The Tour Starts Here

When Lawrence and Zachary Hester were booking activities for a family vacation in Hawaii, they noticed it wasn’t always a smooth process – so they took it on themselves to make a change.
Their solution is FareHarbor, an online booking and management platform for more than 1,000 activity and tour companies. Since its launch on Oahu in January 2013, FareHarbor’s software has been used to book tours across the U.S. and internationally, and the two-brother operation has become a family-run business with 90 employees in Honolulu, San Francisco, Denver, Minneapolis and Boston.
Not bad for a couple of guys who started out working in coffee shops and taking calls in a car with windows they couldn’t roll up.
FareHarbor and its clients say the difference between it and other booking services is customer service.
“Over the course of the first year we grew very slowly, over-promising functionality and then manually delivering,” recalls Lawrence, FareHarbor’s 32-year-old CEO. At one point, Lawrence and Zachary, 28, were even manually sending “automated” confirmation emails. But while fine-tuning the software, the Hesters also got to know their customers well, learned their software needs and determined how to make it easy for their customers’ customers to make reservations.
By the end of 2013, the Hesters and three developers had 25 clients. In 2014, they refined the software and expanded exponentially. Today, FareHarbor has more than 1,200 clients spread across all 50 states, the British and U.S. Virgin Islands, Puerto Rico and Tahiti. People can use their computers, tablets or phones to make bookings.
The Hesters have done it without extravagant spending. Their home office in Honolulu is an actual house in Aina Haina, close enough to the beach that the six employees who work there can take surf breaks during the lunch hour. The bedroom gives out-of-town employees a place to stay when work brings them to Oahu.
“We’re pretty happy putting every dollar back into the business for more support and more developers, whatever is going to help the clients,” Lawrence says. He estimates FareHarbor has raised 1/50th of what its Silicon Valley counterparts generally raise. “We’re a break-even company.”

FareHarbor makes it simple to book tours on your phone. Photo: Courtesy of Skyya Communications
Before switching to FareHarbor, Haleiwa-based North Shore Catamaran handled reservations over the phone. Individuals and booking agencies could look online to see when cruises were available, but had to call to book the trip. Since the website didn’t update in real time, however, this system led to overlaps in bookings and the last thing owner Don Germain wanted was to leave passengers at the dock.
Germain was reluctant to make a change when the Hesters first approached. North Shore Catamaran was a mom-and-pop startup and FareHarbor was looking for its first client. But, Germain says, “I knew what they had to offer was something I had been looking for: being able to do my bookings in real time.”
Customer service helped alleviate his concerns. “They really took their time with me. They met with us numerous times and went out of their way to make sure this thing happened,” he recalls. FareHarbor even built North Shore Catamaran a new website.

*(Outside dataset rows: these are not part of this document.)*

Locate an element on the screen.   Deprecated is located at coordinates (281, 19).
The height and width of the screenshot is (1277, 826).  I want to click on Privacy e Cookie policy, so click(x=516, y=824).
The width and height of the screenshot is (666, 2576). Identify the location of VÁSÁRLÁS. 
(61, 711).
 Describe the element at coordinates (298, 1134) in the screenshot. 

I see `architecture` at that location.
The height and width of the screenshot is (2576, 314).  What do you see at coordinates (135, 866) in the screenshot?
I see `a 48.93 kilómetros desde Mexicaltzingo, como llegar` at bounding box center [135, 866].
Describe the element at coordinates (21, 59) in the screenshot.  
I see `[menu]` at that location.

What really impressed Germain was the Hesters’ refusal to take new accounts until they were sure everything was running perfectly at North Shore Catamaran, which included training booking agents on the new system. “Once they did that, I got a lot of compliments from my agents,” Germain says.
Lilia Tollefson, the event sales and marketing director at Gunstock Ranch in Kahuku, wasn’t looking for reservations software when FareHarbor approached her. “I was pretty tough on them. We had another company we were working with and it’s tough to switch,” she says.
FareHarbor’s team ultimately convinced Tollefson to try them when they promised to address all of Gunstock Ranch’s concerns with the company it had been working with. “They changed all the major problems and then we gave them a list of really great things that could happen and they did that, too,” she says.
Now Gunstock Ranch uses FareHarbor primarily for online bookings, but Tollefson also values the partnerships she’s made with other tour and activity companies who use FareHarbor software. FareHarbor also recommended the company that redesigned the ranch’s website and took over its social media, as well as someone who helped improve the ranch’s marketing in Waikiki. “They helped our company grow based on their recommendations,” she says.
Tollefson and Germain also say the price is right. According to Germain, other companies want a flat fee up front, starting at $1,100. But FareHarbor doesn’t charge its clients; it gets paid a booking fee attached to the customers’ online payments. Online customers are used to paying such fees, Germain says, so he hasn’t heard many complaints. “Only one or two people have said anything. That’s no problem to me.”
Tollefson points out the fee system means FareHarbor makes more when its clients make more. “They would do whatever it took to help you succeed and they continue to do that,” she says. “I think that probably the best thing to know about FareHarbor is their customer service is above and beyond. They’ve been consistent and true to their promises from the time they came in.”